**Task inputs**

• • • • •

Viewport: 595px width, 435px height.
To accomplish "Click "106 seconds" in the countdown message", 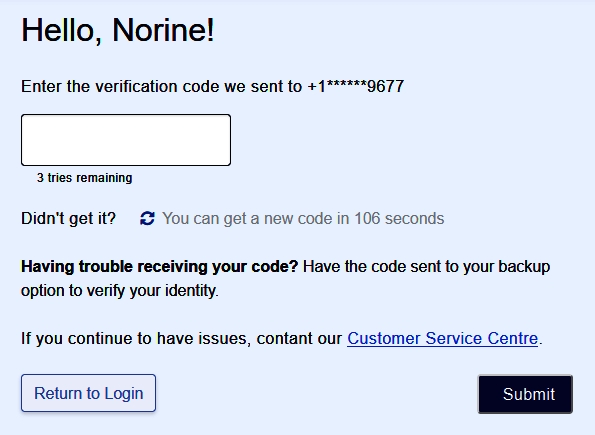I will (x=399, y=218).
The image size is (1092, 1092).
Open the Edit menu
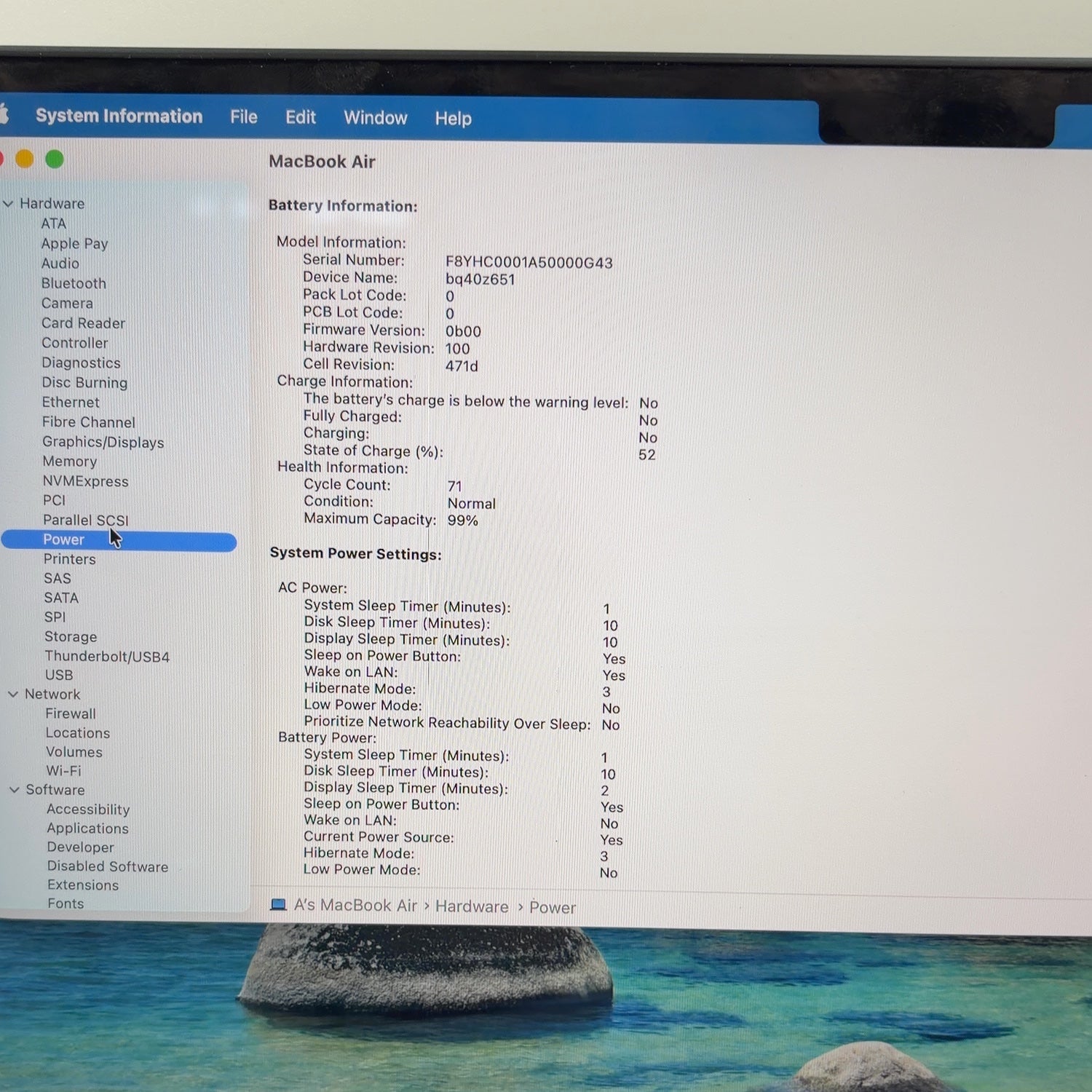301,117
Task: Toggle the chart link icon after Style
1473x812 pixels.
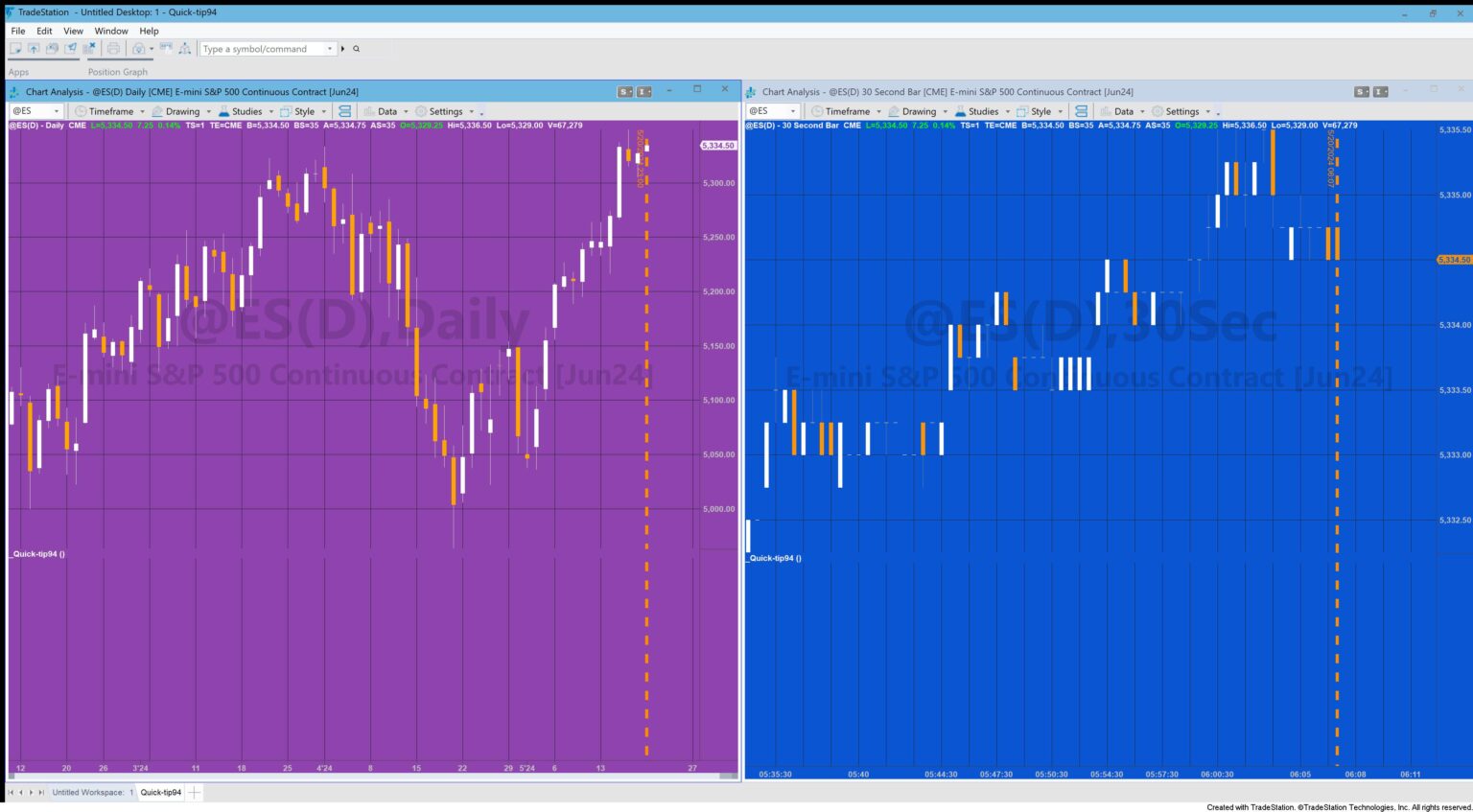Action: (x=344, y=111)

• • • • •

**Instructions to follow**
Transcribe every line from the one with "Task: Toggle the chart link icon after Style" to the last line of the records above, exactly, excluding pictures.

**The completed task**
Task: Toggle the chart link icon after Style
1473x812 pixels.
Action: (x=344, y=111)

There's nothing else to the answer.